SUPPLIED RECORDS:

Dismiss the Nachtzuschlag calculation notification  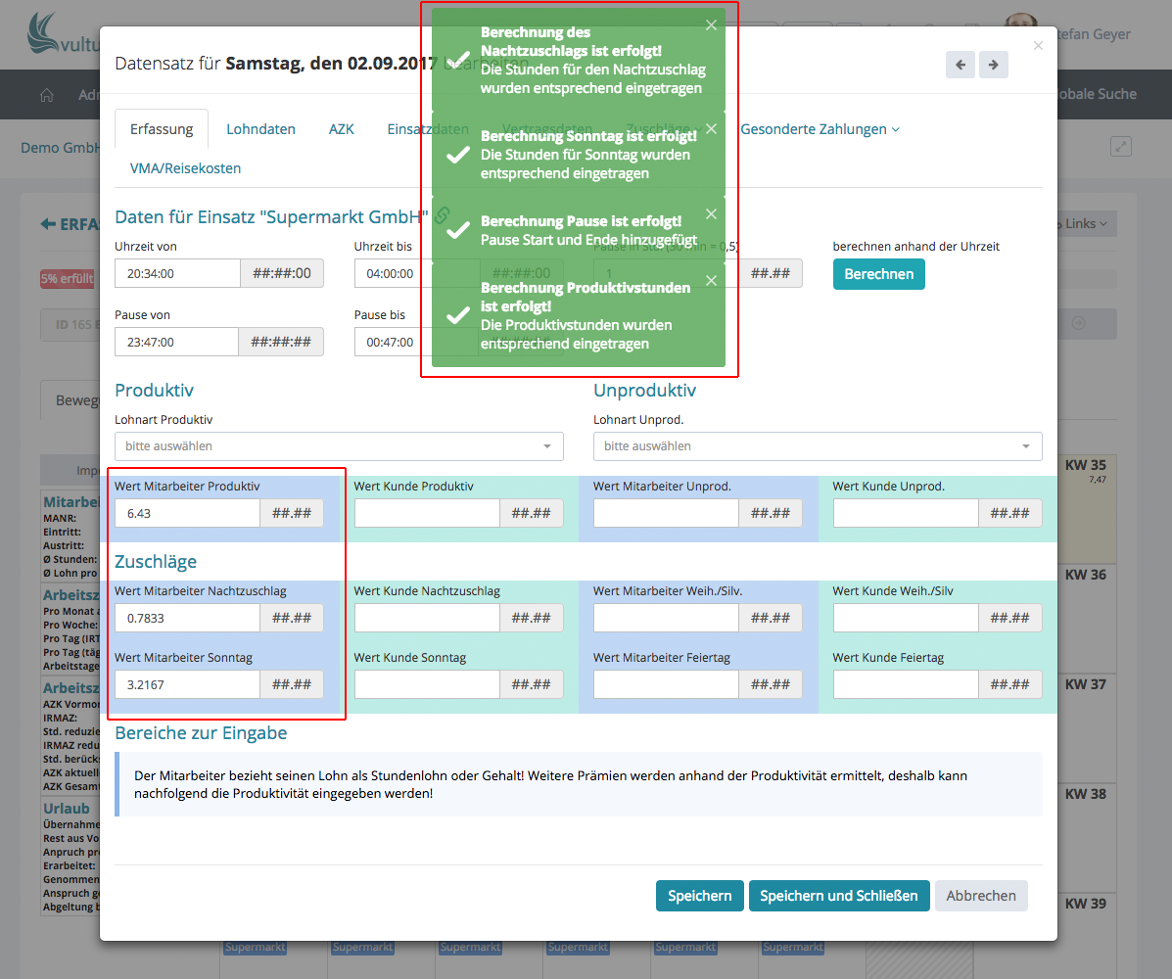(711, 25)
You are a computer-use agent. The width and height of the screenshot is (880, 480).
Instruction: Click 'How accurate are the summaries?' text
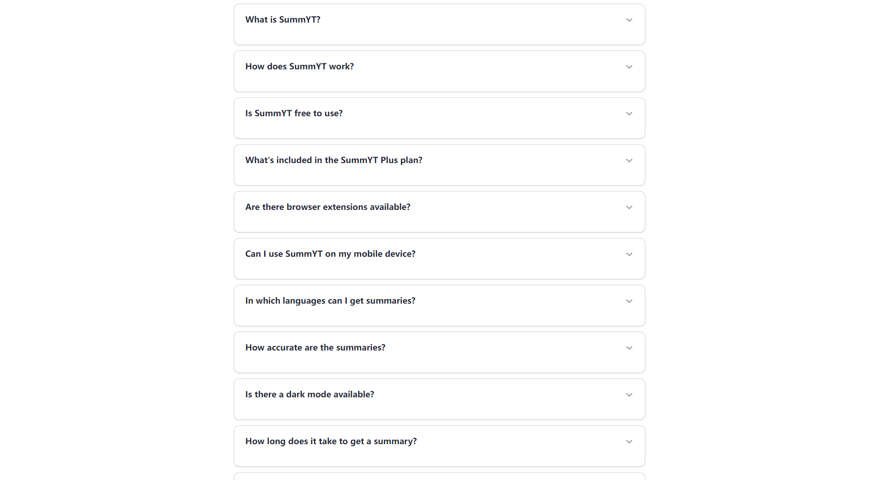pos(315,348)
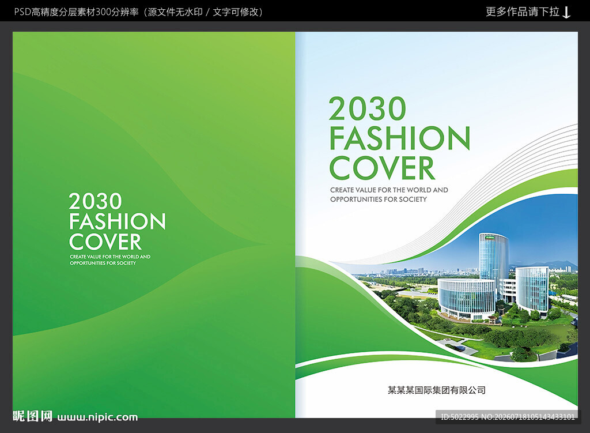Click the white 2030 text on back cover

95,201
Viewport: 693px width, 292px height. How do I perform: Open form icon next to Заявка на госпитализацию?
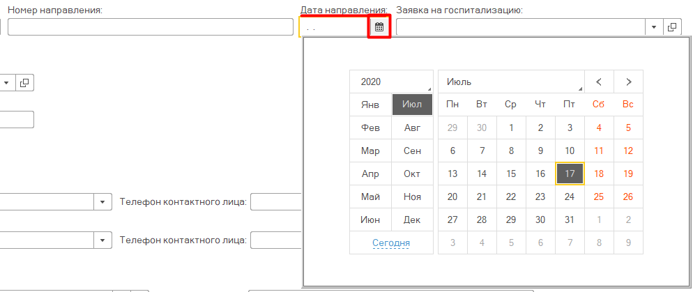point(672,27)
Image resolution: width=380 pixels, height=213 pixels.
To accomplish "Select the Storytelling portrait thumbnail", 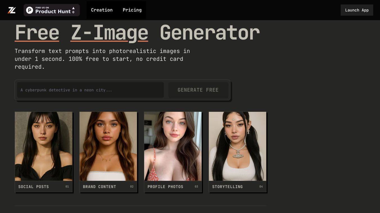I will (238, 146).
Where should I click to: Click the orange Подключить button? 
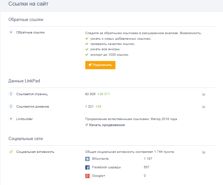point(100,65)
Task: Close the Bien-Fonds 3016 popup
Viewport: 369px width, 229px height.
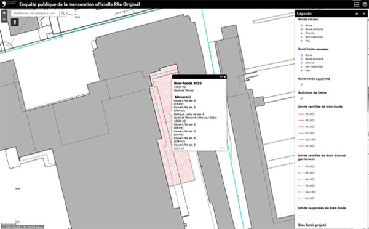Action: tap(225, 77)
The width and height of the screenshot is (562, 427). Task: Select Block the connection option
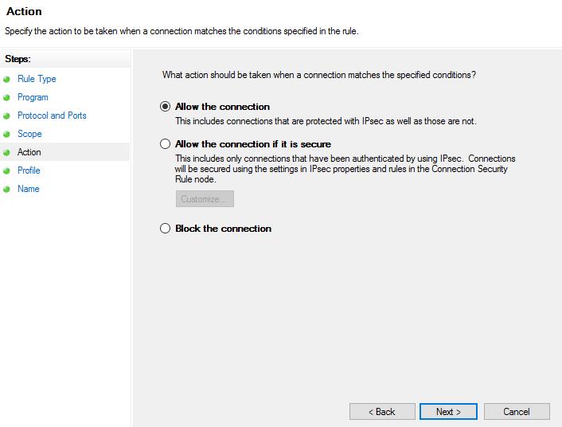point(166,229)
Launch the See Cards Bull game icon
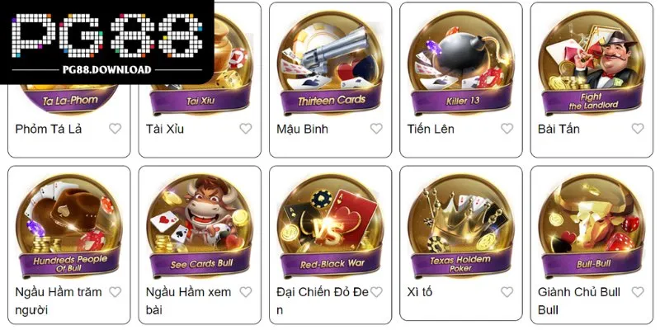Screen dimensions: 660x330 200,225
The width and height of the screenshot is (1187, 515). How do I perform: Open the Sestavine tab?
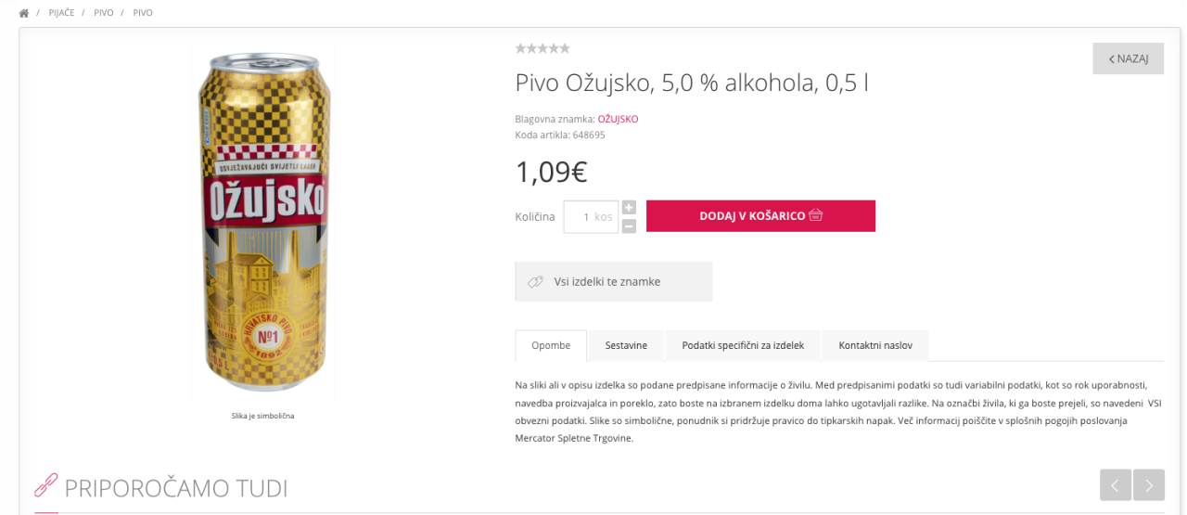coord(626,345)
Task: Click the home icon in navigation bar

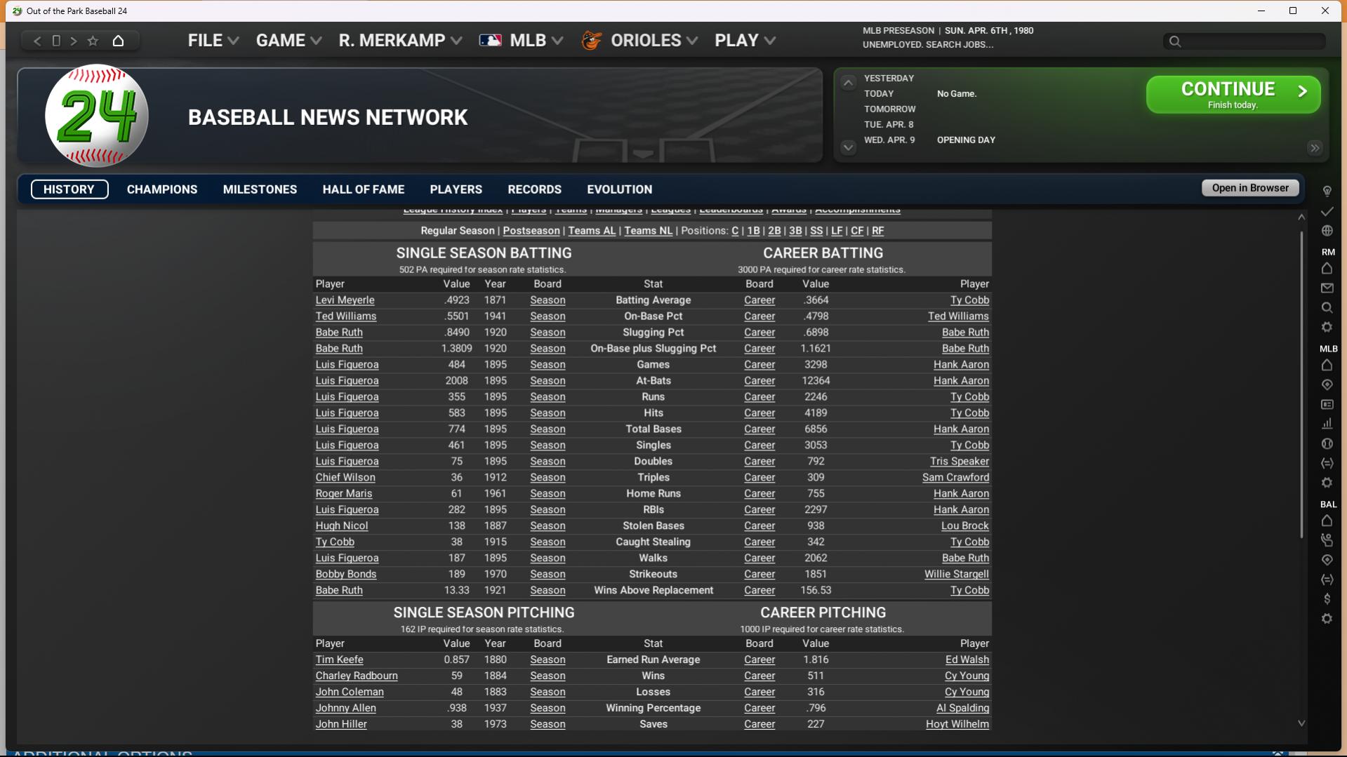Action: (118, 41)

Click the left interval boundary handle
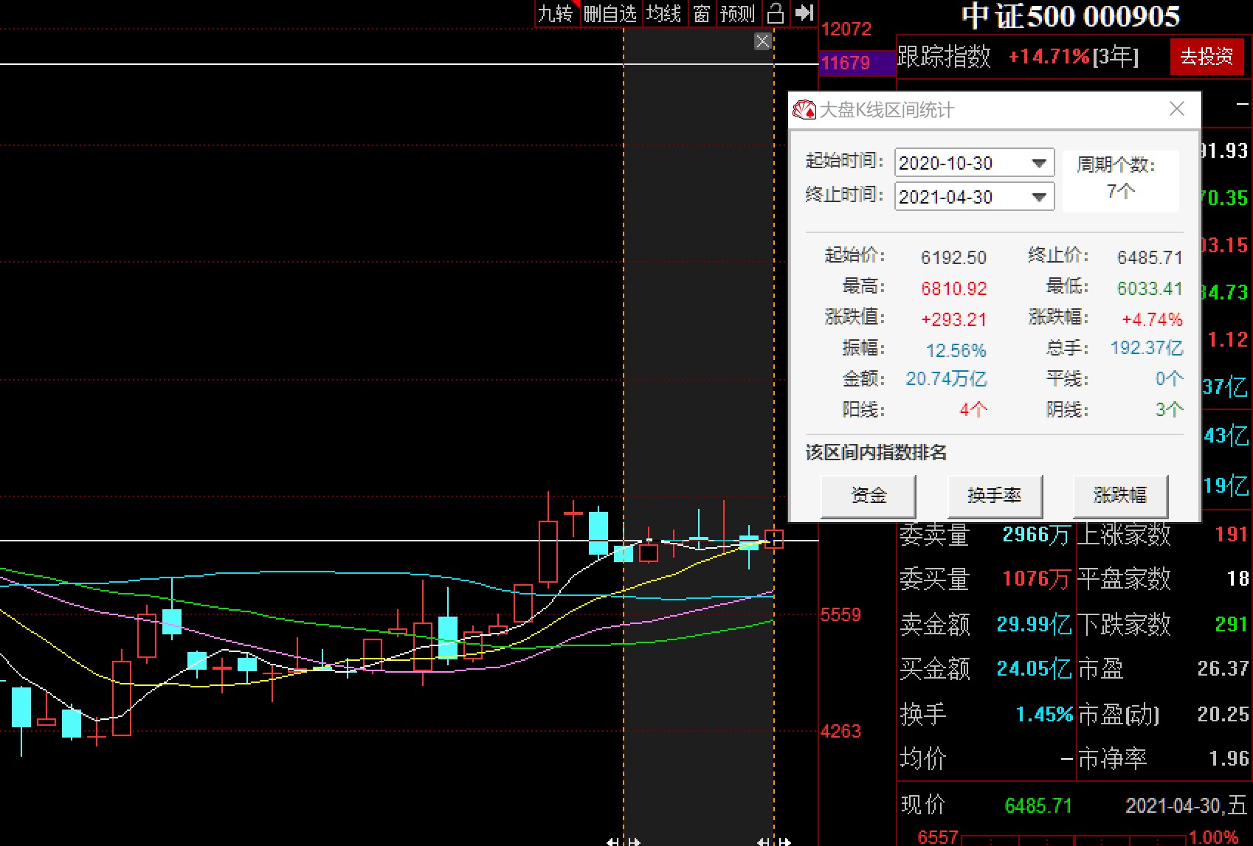pyautogui.click(x=624, y=841)
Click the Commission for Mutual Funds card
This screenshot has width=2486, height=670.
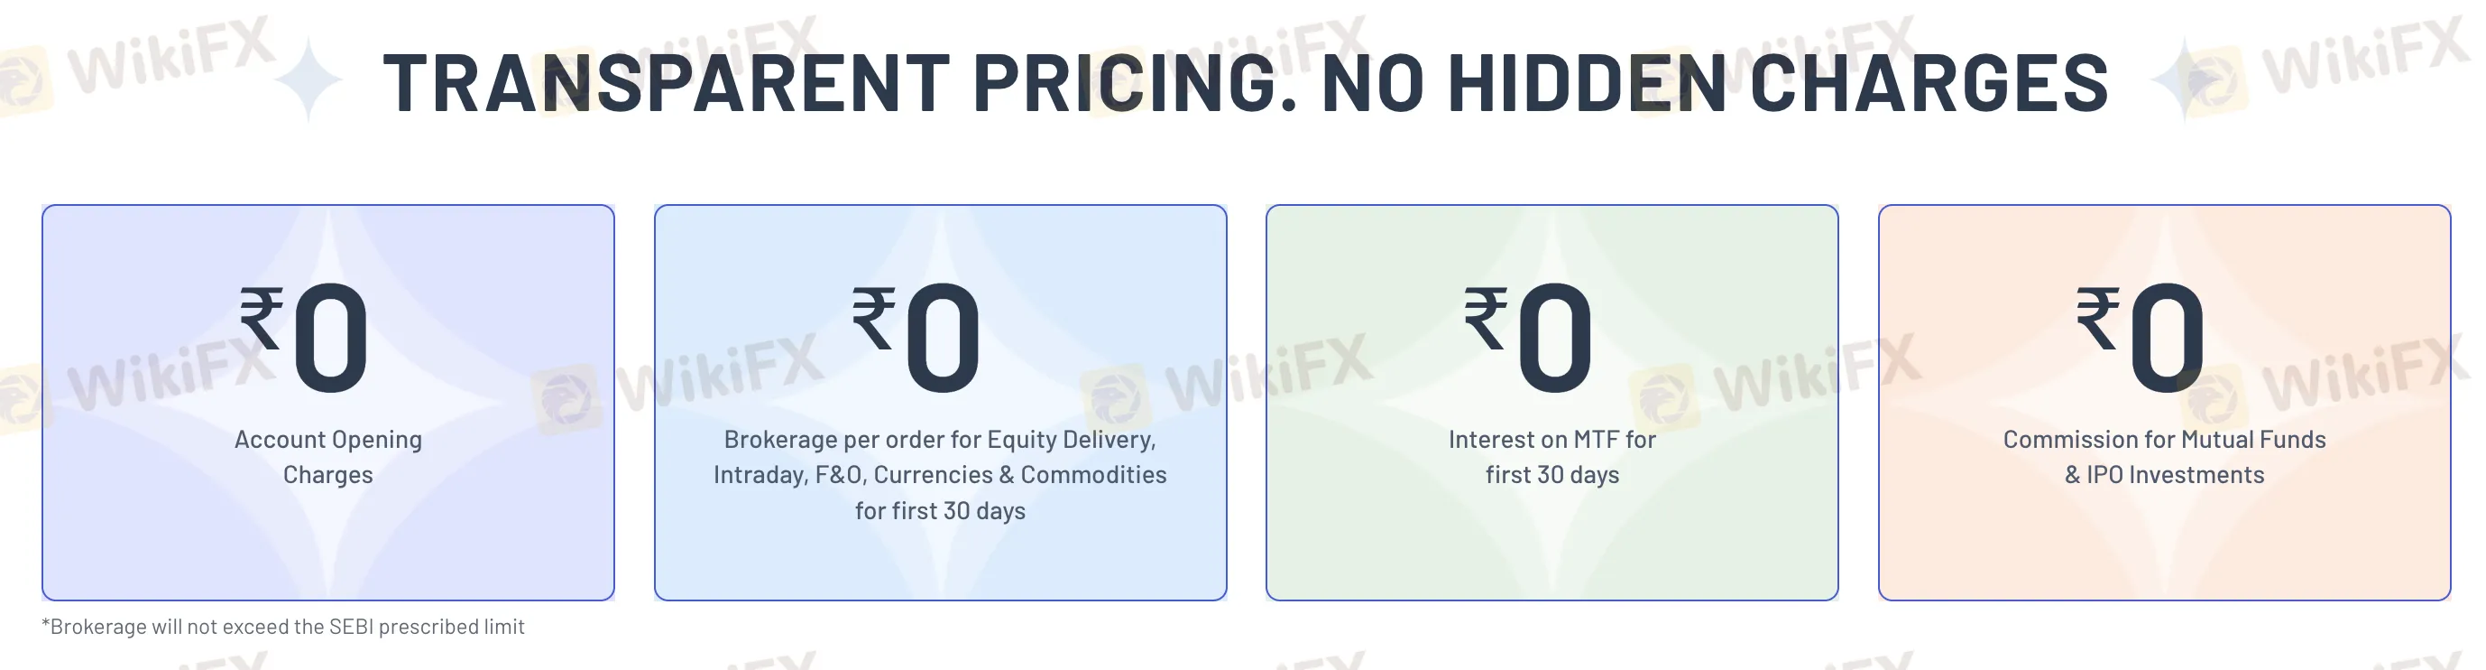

TASK TO CARRY OUT:
Only an exact copy belongs in the answer: the lines from the one containing "Click the Commission for Mutual Funds card" through the end of the records, both ends included, minus the pictures.

OUTPUT BELOW:
Click the Commission for Mutual Funds card
This screenshot has width=2486, height=670.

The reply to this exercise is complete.